Addicted to Wordbrain

wordbrainAs I sit, and sit, and sit with my leg raised after a knee operation I’ve become addicted to Wordbrain. It’s a deceptively simple game: There’s a grid of letters and you need to find the words scrambled within the grid. Sometimes finding them in the right order is required because finding one word causes the letters above to fall towards the bottom of the screen.

While all that might sound straightforward, the game gets pretty challenging as you progress through the levels. I’m only about halfway through and already some of the levels are taking an age to solve.And I haven’t got to the really big grids yet. The thing that does make it easier is that the words are generally straightforward ones; in fact I’ve often found myself stuck just because I’m over-complicating the solution.

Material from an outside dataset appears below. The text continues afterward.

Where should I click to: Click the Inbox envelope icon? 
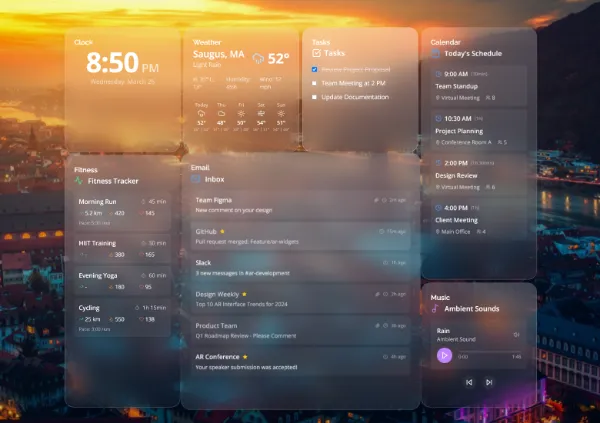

There are hints available and unless you’re more wordy than me they’re necessary. That’s really my only criticism of the game: You can buy hints. So, you get a starter pack of hints when you download the free game, then each level successfully completed gives you a few more. You get more still if you tell your social media world that you’re playing – a clever ploy that demonstrably works as I found the game after Adam Spencer Tweeted about it. But you get more still by buying hint packs. That makes the rating on each level that says how many other people have completed it feel a little less solid than might otherwise be the case – have they completed it with lots of hints or by dint of brain-sweat? I don’t begrudge the game’s authors making some money out of it, not at all, but it’s always a fine line when the revenue stream changes the game dynamic. Of course, I’d like to say that it’s really all about me against the game, but it’s hard not to judge the difficulty against how many others have managed a level.

I can heartily recommend Wordbrain if you like word puzzles. It always feels better to have an addiction shared, doesn’t it?